Reproduction and teratological studies with 1-(2-chloroethyl)-3-cyclohexyl-1-nitrosourea (CCNU) in the rat and rabbit.

1-(2-Chloroethyl)-3-Cyclohexyl-1-Nitrosourea (CCNU), one of a group of nitrosoureas used for the treatment of cancer, was evaluated for its effects on various parameters of reproduction and postnatal development in the rat and on embryonal and fetal development in the rat and rabbit.
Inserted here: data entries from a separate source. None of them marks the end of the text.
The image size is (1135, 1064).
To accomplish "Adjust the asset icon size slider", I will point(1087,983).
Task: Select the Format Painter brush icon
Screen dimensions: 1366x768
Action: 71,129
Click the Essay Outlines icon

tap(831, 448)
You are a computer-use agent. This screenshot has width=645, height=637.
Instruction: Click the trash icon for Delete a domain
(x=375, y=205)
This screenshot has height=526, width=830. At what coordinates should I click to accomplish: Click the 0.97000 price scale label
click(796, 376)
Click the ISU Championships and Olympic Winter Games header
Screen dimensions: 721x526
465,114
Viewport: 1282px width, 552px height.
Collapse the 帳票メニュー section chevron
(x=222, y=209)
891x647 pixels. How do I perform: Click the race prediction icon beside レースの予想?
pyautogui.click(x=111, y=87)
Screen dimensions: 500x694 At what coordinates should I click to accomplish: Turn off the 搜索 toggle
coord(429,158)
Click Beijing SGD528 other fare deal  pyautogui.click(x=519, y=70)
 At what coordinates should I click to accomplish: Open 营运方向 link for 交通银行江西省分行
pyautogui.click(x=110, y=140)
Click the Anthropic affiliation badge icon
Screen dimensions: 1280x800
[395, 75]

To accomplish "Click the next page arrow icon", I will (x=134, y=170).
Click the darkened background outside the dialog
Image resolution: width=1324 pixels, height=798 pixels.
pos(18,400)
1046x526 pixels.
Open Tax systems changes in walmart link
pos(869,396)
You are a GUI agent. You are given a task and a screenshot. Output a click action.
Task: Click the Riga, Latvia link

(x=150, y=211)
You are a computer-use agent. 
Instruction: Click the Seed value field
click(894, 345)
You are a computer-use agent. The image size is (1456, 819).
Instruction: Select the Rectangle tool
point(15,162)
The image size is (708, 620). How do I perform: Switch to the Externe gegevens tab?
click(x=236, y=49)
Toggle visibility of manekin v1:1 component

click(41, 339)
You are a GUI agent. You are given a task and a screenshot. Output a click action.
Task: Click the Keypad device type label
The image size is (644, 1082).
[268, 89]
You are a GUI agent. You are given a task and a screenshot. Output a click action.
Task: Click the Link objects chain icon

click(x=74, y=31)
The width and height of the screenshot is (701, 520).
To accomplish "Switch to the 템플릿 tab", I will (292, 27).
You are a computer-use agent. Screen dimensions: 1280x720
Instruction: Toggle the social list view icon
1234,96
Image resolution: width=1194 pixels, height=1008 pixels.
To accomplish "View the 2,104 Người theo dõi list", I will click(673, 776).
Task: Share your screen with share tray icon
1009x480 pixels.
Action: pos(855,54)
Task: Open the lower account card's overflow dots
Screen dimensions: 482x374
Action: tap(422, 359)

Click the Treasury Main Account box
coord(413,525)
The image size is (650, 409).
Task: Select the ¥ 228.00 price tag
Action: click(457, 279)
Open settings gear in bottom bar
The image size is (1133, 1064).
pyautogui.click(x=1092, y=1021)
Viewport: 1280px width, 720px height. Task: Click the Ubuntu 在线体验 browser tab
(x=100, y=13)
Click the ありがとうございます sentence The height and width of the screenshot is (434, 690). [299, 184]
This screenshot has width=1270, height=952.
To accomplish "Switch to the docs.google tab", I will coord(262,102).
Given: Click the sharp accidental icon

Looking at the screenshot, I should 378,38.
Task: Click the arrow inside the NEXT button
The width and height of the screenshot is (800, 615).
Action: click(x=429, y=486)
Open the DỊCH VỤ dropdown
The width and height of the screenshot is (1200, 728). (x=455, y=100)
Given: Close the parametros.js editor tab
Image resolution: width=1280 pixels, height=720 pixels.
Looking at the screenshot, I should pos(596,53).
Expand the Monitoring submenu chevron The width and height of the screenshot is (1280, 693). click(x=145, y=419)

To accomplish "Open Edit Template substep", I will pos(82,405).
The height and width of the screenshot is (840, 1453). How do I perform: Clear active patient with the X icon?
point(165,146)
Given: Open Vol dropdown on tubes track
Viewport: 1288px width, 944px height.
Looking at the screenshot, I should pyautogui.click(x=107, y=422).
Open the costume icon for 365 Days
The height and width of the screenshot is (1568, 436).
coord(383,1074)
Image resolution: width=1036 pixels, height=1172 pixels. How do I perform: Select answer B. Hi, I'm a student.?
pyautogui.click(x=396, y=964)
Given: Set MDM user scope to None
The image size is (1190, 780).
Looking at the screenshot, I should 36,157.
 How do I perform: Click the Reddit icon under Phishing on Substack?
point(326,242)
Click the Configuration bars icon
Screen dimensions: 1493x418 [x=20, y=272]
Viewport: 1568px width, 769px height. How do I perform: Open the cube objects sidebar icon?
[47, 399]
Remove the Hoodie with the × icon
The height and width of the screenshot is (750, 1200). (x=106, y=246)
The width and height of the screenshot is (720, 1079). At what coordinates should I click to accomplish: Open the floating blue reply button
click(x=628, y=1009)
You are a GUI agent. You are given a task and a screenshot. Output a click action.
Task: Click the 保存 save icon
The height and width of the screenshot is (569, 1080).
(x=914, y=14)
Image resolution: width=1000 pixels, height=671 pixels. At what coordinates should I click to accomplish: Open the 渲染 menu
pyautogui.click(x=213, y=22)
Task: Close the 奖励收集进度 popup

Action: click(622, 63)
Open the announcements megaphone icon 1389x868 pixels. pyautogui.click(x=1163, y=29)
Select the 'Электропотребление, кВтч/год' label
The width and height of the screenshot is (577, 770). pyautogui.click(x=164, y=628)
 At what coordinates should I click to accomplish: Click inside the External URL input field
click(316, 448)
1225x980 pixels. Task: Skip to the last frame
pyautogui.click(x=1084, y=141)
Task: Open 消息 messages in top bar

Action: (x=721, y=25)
Weekly ip treatment of male rats for 9 weeks with 2.5, 5, or 10 mg/kg/week had no effect on copulatory activity, but untreated females bred to males receiving 5 or 10 mg/kg/week had a significant decrease in numbers of implantations, and the resorption rate was increased at all levels of treatment. Treatment of female rats ip with 0.75, 1.5, or 3.0 mg/kg/day for 14 days prior to breeding and through Day 20 of gestation resulted in a high incidence of intrauterine, perinatal, and postnatal mortality. Doses of 2, 4, or 8 mg/kg/day given ip during different 4-day intervals of organogenesis or 6 mg/kg/day given throughout organogenesis (Days 6–15) were teratogenic in the rat. Major abnormalities such as omphalocele, ectopia cordis, hydrocephalus, syndactyly, anophthalmia, and aortic arch anomalies occurred most frequently in groups given 4 or 8 mg/kg on Days 6–9, or 6 mg/kg on Days 6–15 of gestation. Treatment of female rats ip with doses of 0.75, 1.5, or 3.0 mg/kg/day during the last third of gestation and throughout 21 days of lactation had no effect on prenatal, perinatal, or postnatal survival, but pup weights on Day 21 were reduced at all levels of treatment. Doses of 1.5, 2.25, or 3.0 mg/kg administered iv or ip to rabbits on Days 6–18 of gestation resulted in a high incidence of abortion at 3 mg/kg but no drug-related fetal anomalies were detected.